• [Document section]
□ □ □
Who sports the best exoskeleton?
Echinoderms grow some of the most fancy and flashy. Mollusks grow plenty of ornate, effective examples.
According the California Museum of Paleontology website, arthropods have advanced within their chitinous armor to become the real rulers of our world. Three fourths of all known living organisms are arthropods, the article states.
Other chordates besides humans, such as the turtle, hedgehog, and bony fishes have revisited exoskeletal defense systems with great success.
Both exoskeletons and endoskeletons have advantages and disadvantages, but humans, as the most flexible living beings on earth, have merged ingenious "both/and" capabilities with insistent "do and/or die" attitudes since prehistoric days, and surged in shield inventing ever since.
This print by Gideon Algernon Mantell titled "Battle of the Trilobites" pokes fun at these human nature traits (and the results).
Still, materials scientists at MIT are studying the "scaly-foot" gastropod, Crysomallon squamiferum, hoping to design new and improved battle armor based upon features of its nearly uncrushable, tri-layered shell. The research team is planning to pick up shell construction tips, with military applications, from many armored animals in future projects.
However high-tech portable or mobile protection can serve peaceful or adventurous purposes just as well. HplusMagazine reports that the robotic exoskeletons being developed by the US Department of Defense to give soldiers a boost might become available for medical and recreational uses soon.
Now, I am pausing to imagine some of the relief, fun and trouble those advances could bring.
Have you ever wished you had a natural or high-tech exoskeleton? Have you ever dreamed of running, flying or swimming in powered armor? Do tell!
□ □ □
• [Given information]
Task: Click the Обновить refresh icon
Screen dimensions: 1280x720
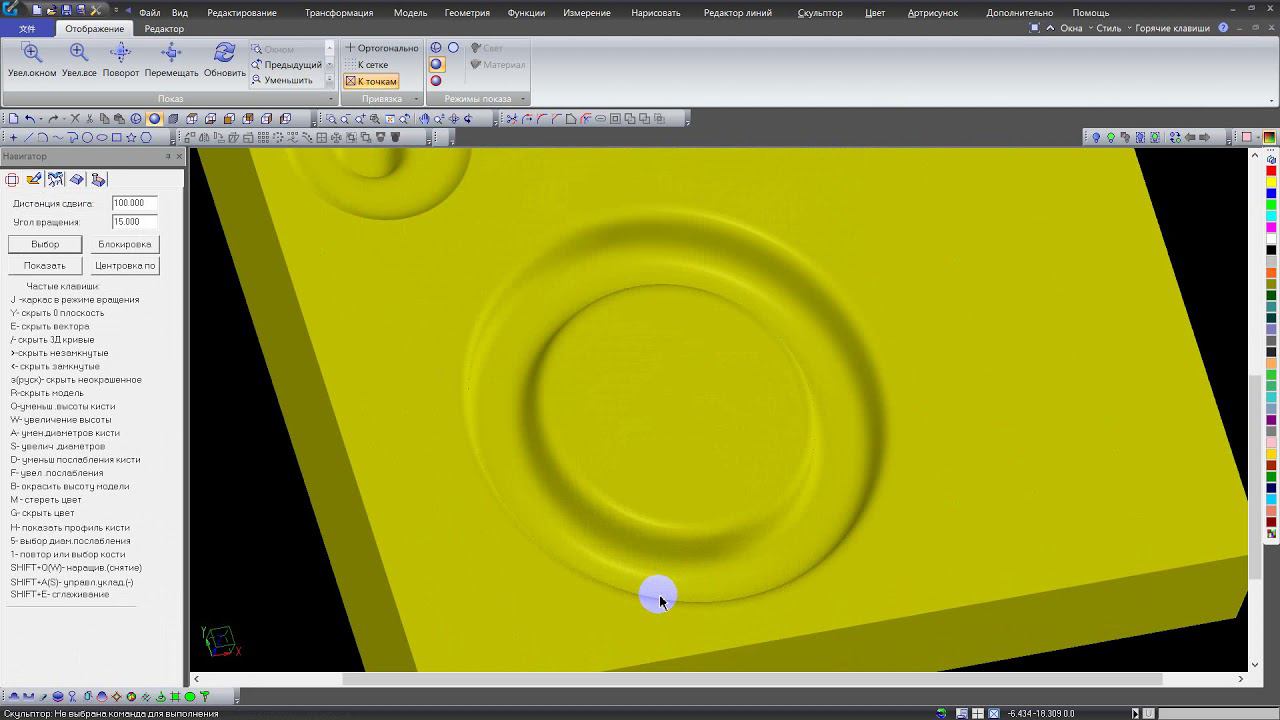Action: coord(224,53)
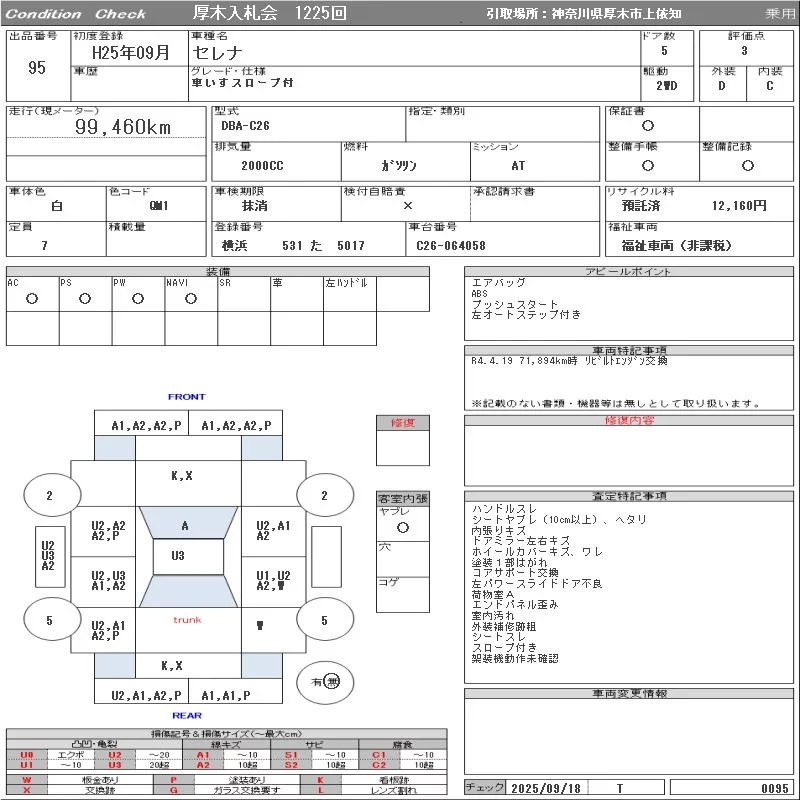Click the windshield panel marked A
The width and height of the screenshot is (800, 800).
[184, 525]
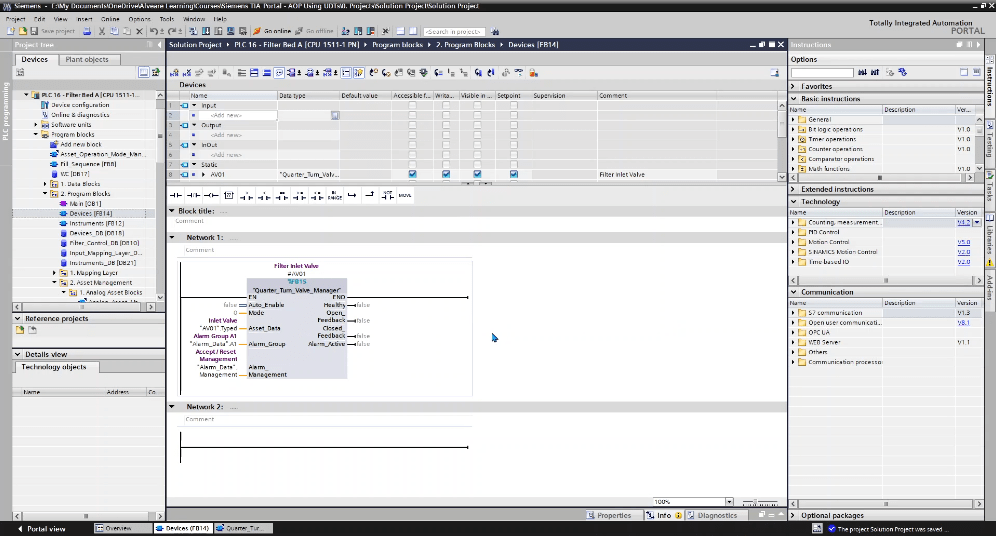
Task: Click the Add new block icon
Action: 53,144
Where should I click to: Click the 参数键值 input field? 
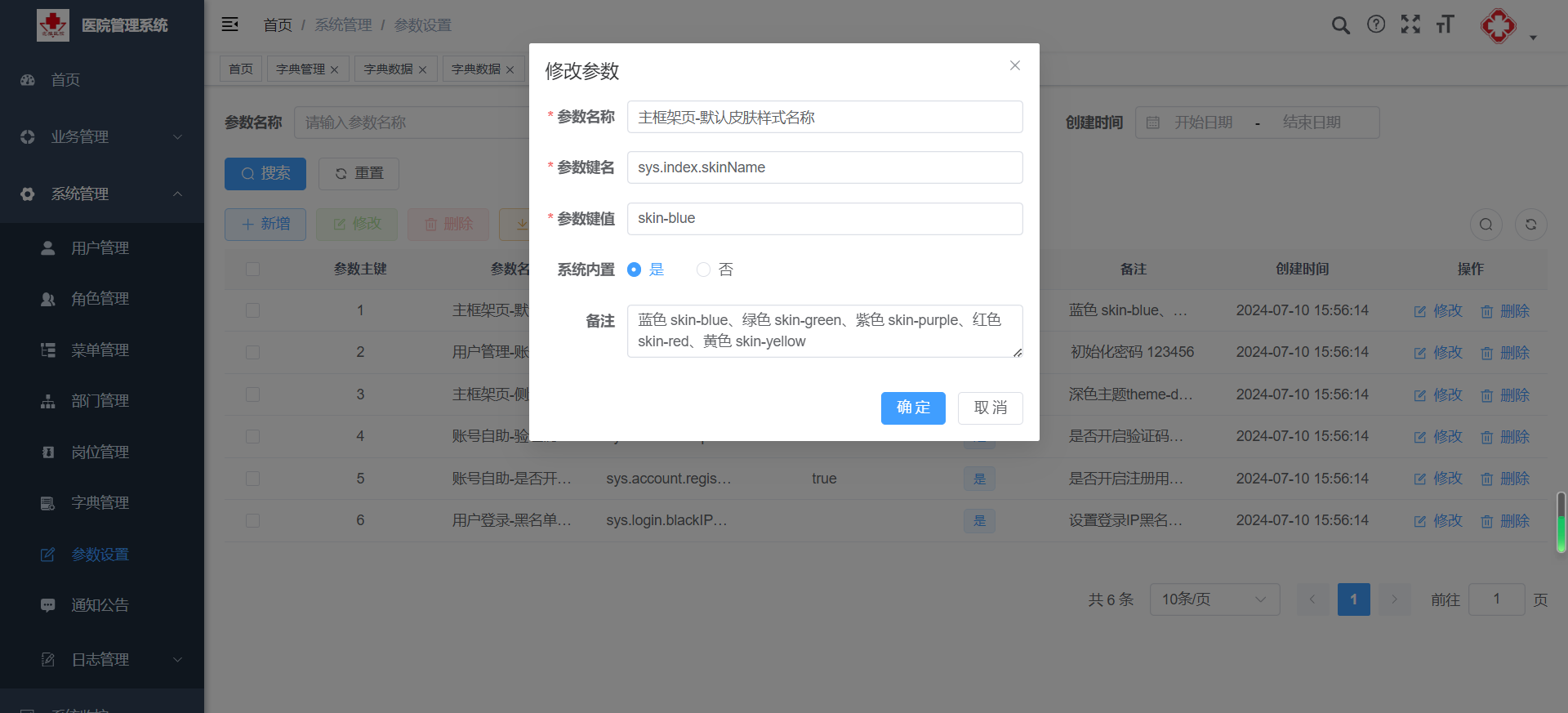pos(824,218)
□ □ □
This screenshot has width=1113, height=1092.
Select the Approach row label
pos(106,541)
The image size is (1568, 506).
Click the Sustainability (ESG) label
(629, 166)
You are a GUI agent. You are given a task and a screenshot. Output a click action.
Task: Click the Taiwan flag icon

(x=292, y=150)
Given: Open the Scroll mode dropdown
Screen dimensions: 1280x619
□ □ □
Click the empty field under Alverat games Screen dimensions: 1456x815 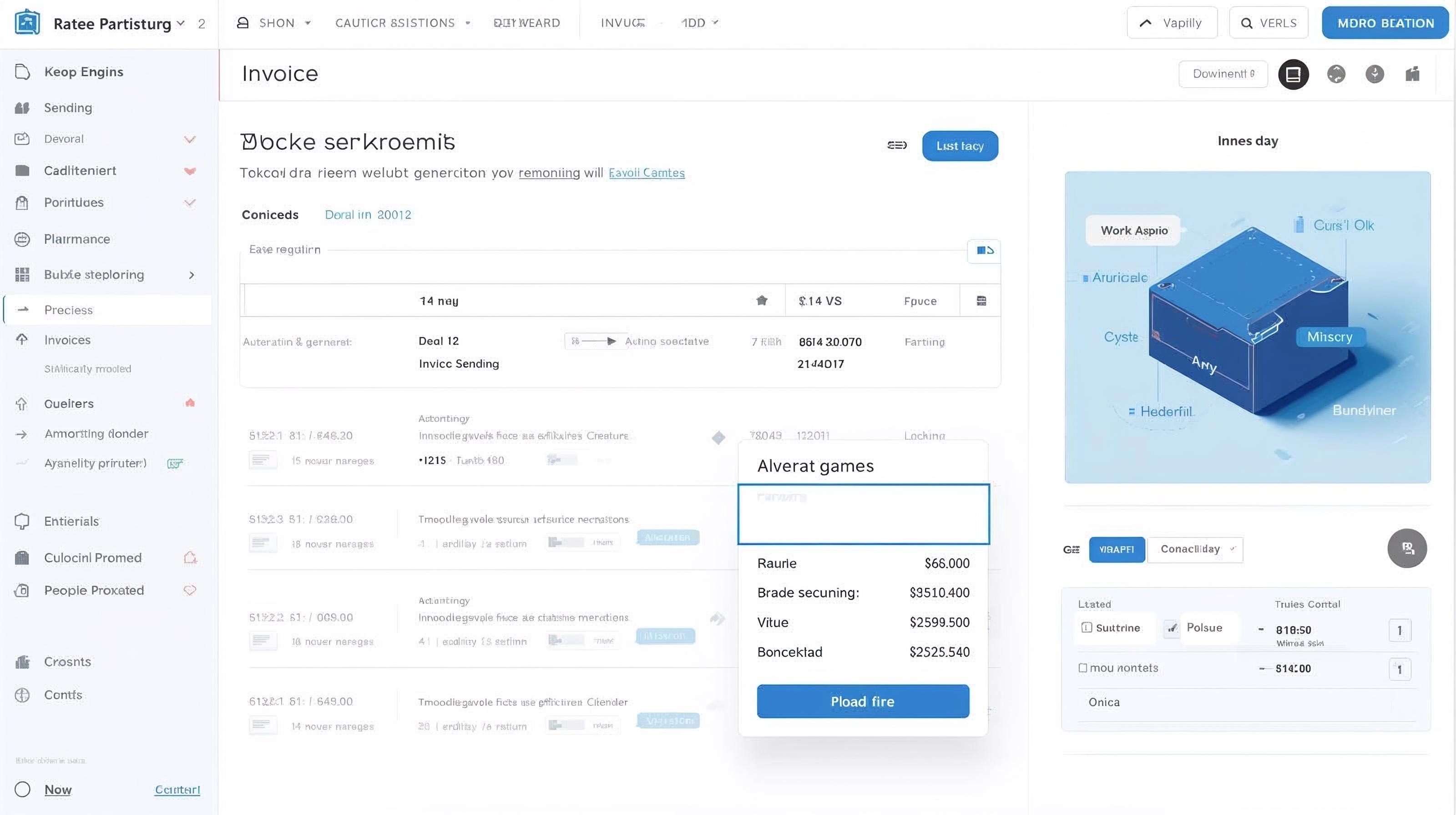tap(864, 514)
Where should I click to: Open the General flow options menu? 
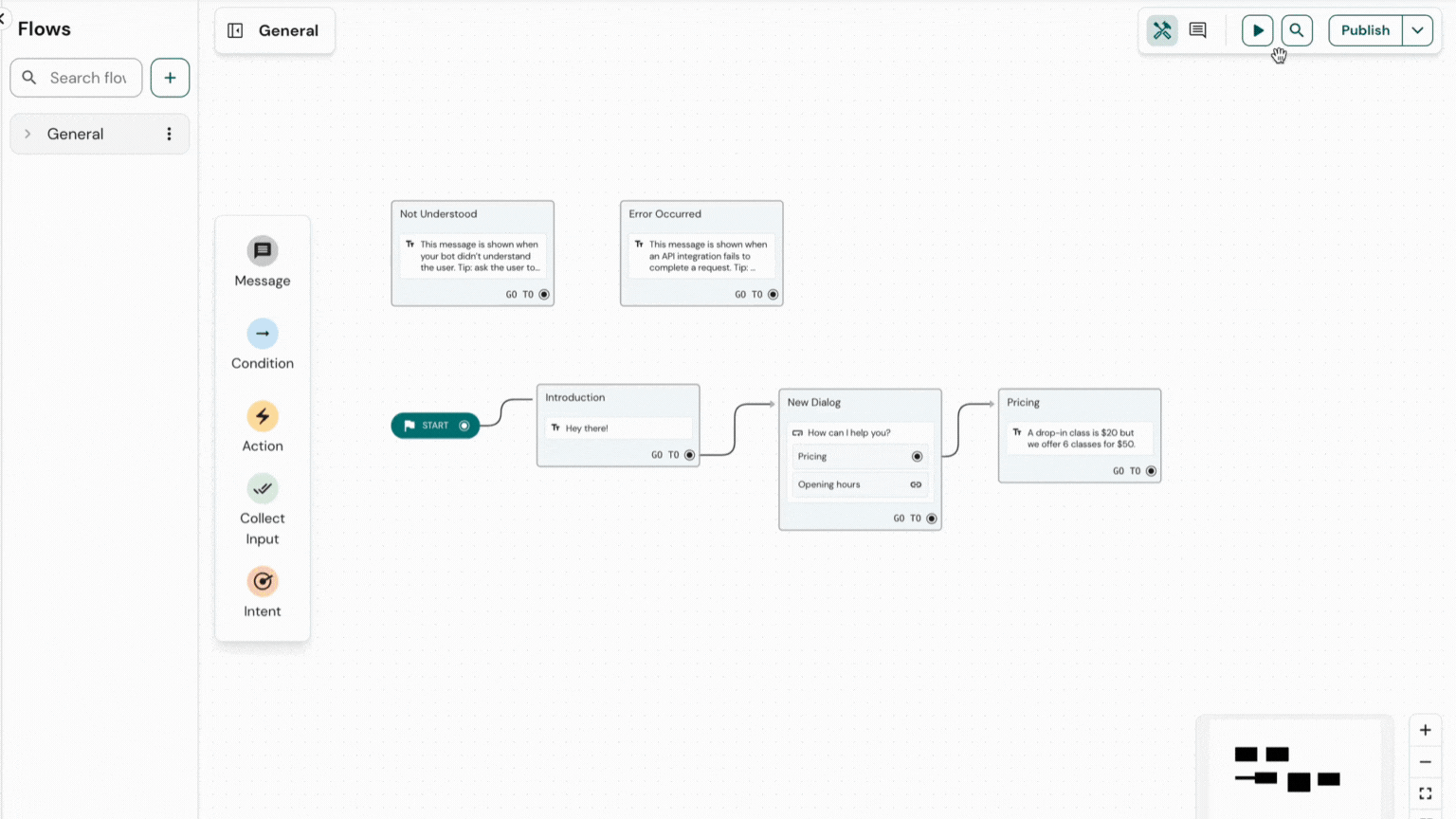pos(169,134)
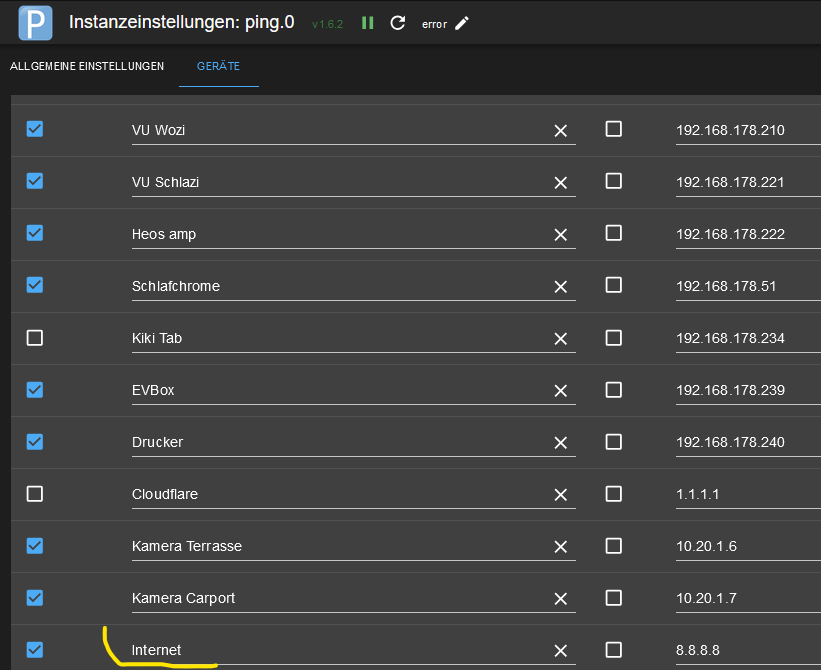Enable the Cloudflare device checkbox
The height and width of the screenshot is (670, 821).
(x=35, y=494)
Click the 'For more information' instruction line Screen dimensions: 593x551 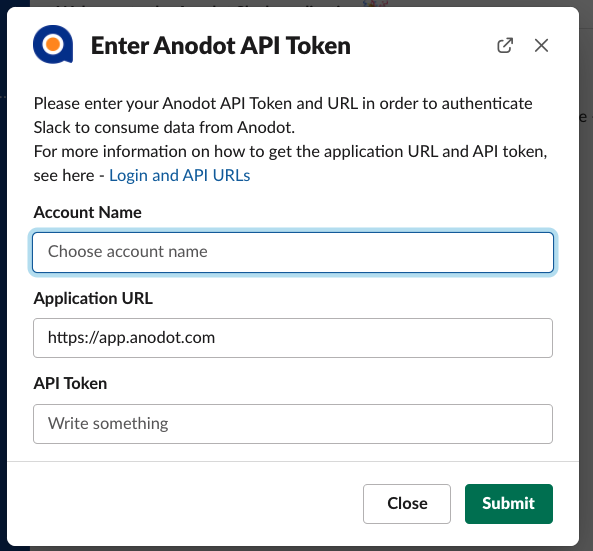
□ □ □
• [Questions]
• A. Please sum up the exoskeleton text in two sentences.
• B. Copy the exoskeleton text starting at "Who sports the" and ending at "the article states.", substituting "crustaceans" for "arthropods".

• [Solutions to the tasks]
• A. Echinoderms and mollusks grow notable exoskeletons, and arthropods have advanced within their chitinous armor to make up three fourths of all known living organisms. MIT materials scientists are studying the scaly-foot gastropod's tri-layered shell to design improved battle armor, and robotic exoskeletons developed by the US Department of Defense might soon become available for medical and recreational uses.

• B.
Who sports the best exoskeleton?
Echinoderms grow some of the most fancy and flashy. Mollusks grow plenty of ornate, effective examples.
According the California Museum of Paleontology website, crustaceans have advanced within their chitinous armor to become the real rulers of our world. Three fourths of all known living organisms are crustaceans, the article states.